*EXTRACT TO READ:*
Answer in Calculus for Mamsy #277731

Question #277731

A farmer wants to determine the dimensions of the largest rectangular area tgat can be inscribed in a right angled triagle field with a height h=4 meters and a hypotenuse of 5 meter

Find the dimensions of the rectangle with the maximun area

Expert's answer

Given the hypotenuse $c=5$ m, one leg $b=4$ m, Then by the Pythagorean Theorem the second leg is

a=\sqrt{c^2-b^2}=\sqrt{5^2-4^2}=3(m)

Let $x=$ the width of the rectangle, $y=$ its height.Then

\dfrac{4-y}{x}=\dfrac{4}{3}

4x=12-3y

x=3-\dfrac{3}{4}y

The area of the rectangle will be

A=xy

Substitute

A=A(y)=(3-\dfrac{3}{4}y)y=3y-\dfrac{3}{4}y^2 , 0< y< 4

Find the first derivative with respect to $y$

A'(y)=3-\dfrac{3}{2}y

Find the critical number(s)

*WRITTEN REQUEST A:*
Reproduce the entire calculus solution about the rectangle inscribed in a right-triangle field, word for word.

(Records from a data source)

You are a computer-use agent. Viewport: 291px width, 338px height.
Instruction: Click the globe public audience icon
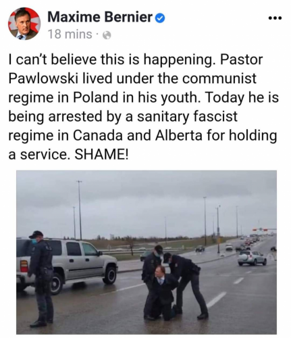(x=107, y=35)
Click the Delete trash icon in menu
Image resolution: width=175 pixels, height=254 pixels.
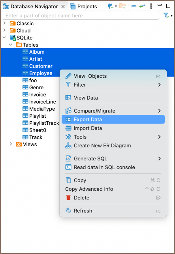[68, 198]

*WRITTEN REQUEST B:*
Please turn the lines of the listing into a numbered list, beginning at the line that contains "Click the Delete trash icon in menu" and stopping at the end of the listing, with blank lines dropped. Leave the pictures out.

*RESPONSE A:*
Answer in Calculus for Mamsy #277731

Question #277731

A farmer wants to determine the dimensions of the largest rectangular area tgat can be inscribed in a right angled triagle field with a height h=4 meters and a hypotenuse of 5 meter

Find the dimensions of the rectangle with the maximun area

Expert's answer

Given the hypotenuse $c=5$ m, one leg $b=4$ m, Then by the Pythagorean Theorem the second leg is

a=\sqrt{c^2-b^2}=\sqrt{5^2-4^2}=3(m)

Let $x=$ the width of the rectangle, $y=$ its height.Then

\dfrac{4-y}{x}=\dfrac{4}{3}

4x=12-3y

x=3-\dfrac{3}{4}y

The area of the rectangle will be

A=xy

Substitute

A=A(y)=(3-\dfrac{3}{4}y)y=3y-\dfrac{3}{4}y^2 , 0< y< 4

Find the first derivative with respect to $y$

A'(y)=3-\dfrac{3}{2}y

Find the critical number(s)

*RESPONSE B:*
1. Click the Delete trash icon in menu
2. Image resolution: width=175 pixels, height=254 pixels.
3. [68, 198]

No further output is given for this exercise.